Putnam, March 2002, 27.95, 512 pp.
Early in his reign, King Henry II successfully subdues his rebellious lords, who prefer their little fiefdoms to a powerful central state figure like His Highness. He decides he must also act accordingly with the Church in order to bring the priests in line. He chooses his most trusted ally Chancellor Thomas Becket to serve as the Archbishop of Canterbury though his friend is not a priest. However, once Sir Thomas takes over his new position, he changes his philosophy and becomes a fanatical supporter of the Church publicly opposing much of what his mentor desires.
Though over a decade younger than his wife Eleanor, Henry still loves her madly. He sires two daughters and five sons with her, while anchoring the throne for his Plantagant descendants (Richard, John, etc.) through war, treachery, and statesmanship. However, his fame (or shame) in history hinges on the murder of Sir Thomas, considered a saint by almost everyone else in the country.

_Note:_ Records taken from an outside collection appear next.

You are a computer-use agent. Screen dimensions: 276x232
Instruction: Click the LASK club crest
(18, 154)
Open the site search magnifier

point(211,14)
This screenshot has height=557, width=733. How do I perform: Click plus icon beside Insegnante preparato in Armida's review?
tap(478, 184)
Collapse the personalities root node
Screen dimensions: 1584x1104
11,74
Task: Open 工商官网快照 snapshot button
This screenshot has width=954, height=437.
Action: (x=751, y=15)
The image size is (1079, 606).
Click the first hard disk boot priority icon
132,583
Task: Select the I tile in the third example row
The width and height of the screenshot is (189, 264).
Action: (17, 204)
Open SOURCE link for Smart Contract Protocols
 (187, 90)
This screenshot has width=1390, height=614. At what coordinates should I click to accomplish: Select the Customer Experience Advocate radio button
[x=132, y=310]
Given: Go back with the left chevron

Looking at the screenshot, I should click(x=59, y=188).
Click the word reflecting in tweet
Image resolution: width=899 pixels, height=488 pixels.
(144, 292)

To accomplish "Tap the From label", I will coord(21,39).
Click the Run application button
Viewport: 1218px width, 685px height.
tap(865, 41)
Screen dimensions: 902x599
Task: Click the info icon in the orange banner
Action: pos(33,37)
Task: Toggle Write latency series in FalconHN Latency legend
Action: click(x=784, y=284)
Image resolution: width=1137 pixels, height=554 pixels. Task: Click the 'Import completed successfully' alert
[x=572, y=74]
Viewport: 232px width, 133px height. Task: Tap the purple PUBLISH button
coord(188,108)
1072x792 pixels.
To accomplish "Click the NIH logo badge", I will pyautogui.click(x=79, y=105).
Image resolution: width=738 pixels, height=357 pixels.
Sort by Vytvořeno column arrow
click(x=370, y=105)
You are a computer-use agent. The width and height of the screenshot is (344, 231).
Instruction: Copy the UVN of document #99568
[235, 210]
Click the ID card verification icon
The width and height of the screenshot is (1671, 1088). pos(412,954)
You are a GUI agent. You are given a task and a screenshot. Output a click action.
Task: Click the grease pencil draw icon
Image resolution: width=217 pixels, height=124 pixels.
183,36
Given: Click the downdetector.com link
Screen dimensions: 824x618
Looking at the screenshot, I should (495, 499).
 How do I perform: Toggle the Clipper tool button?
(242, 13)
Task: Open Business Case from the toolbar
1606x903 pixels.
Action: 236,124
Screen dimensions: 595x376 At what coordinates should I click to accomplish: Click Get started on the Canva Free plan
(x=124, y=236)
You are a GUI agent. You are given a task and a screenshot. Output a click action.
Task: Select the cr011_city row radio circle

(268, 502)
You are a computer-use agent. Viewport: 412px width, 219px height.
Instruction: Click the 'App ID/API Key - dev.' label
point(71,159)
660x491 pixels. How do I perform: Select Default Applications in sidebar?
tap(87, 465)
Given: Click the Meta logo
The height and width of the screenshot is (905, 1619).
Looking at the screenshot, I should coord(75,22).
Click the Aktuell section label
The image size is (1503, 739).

TIME AND CHANCE, the sequel to WHEN CHRIST AND HIS SAINTS SLEPT, is an insightful historical fiction that brings to life the Henry II nation-building era. Reminding the audience in many ways of A Man for All Seasons, the tale is vividly loaded so that the audience can see a critical period in the building of a nation. Henry is a complex individual whom Sharon Kay Penman insures the audience fully comprehends how deep the King was. The look at the fights Henry fought and their impact on his family, his subjects, and his enemies make this mid to late twelfth century tale a must read for genre fans.